Because structural cardiac anomalies are estimated to occur in 8 of every 1,000 live births, it is imperative they be discovered before birth. Cardiovascular anomalies, such as VSD, are frequently associated with other congenital anomalies because the heart is among the last organs to develop completely in the embryo. The guidelines for routine prenatal evaluation of both the American College of Radiology and the American Institute of Ultrasound in Medicine require evaluation of the fetal heart.  To not do so, may be consistent with medical negligence or medical malpractice.

The ultrasound view that is most commonly used is the four-chamber view of the heart.  This allows for the assessment of abnormalities involving both right and left ventricles.  Normally, both ventricles are approximately the same size. The left ventricle is posterior and to the left of the right ventricle.  The wall between them, known as the interventricular septum separates the right ventricle from the left ventricle.  A normal septum goes from the cardiac apex to the atrial septum. Formation of the interventricular septum begins at approximately 28 days gestation.  A VSD results from maldevelopment of the embryonic  septum.

A large VSD is easily diagnosed on the four-chamber view alone.

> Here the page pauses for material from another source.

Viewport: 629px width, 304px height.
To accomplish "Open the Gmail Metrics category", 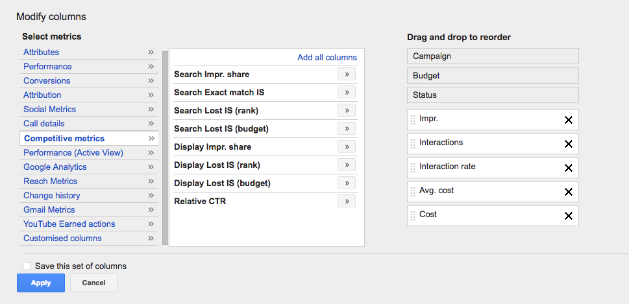I will coord(49,210).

However, color Doppler ultrasonography may be needed to demonstrate smaller defects, and some really small defects may not be detected until after birth.  However, most of these close spontaneously.  Fetal position is a major factor in the detection of VSD.  For accurate diagnosis, it is critical that the ultrasound technician positions the transducer so the ultrasound beam is correctly directed relative to the septum.  Not only can a VSD be missed, but a pseudo-VSD may result if performed incorrectly.  

A small ventricular septal defect may never cause any problems. Larger defects can cause a wide range of disabilities, from mild to life-threatening.  If pulmonary hypertension develops due to a large ventricular septal defect that goes untreated, over time, permanent damage to the lung arteries develops and the pulmonary hypertension becomes irreversible.  This complication is known as Eisenmenger's syndrome, and may occur in early childhood, or it can develop slowly over many years.  Other complications that occur are heart failure, endocarditis, stroke, and heart arrhythmias which can lead to fatal complications. Becoming pregnant is also of concern due to the additional risks of pregnancy to women with VSDs undetected before birth and throughout childhood.   

Though no treatment is necessary for small VSDs, larger VSDs demand certain precautions be taken, often with the baby being born in a tertiary care center and directly placed into the care of a pediatric cardiologist to determine if medical or surgical therapy is necessary to prevent the complications that will occur.  That is why it is imperative that the diagnosis of VSD be made prior to birth.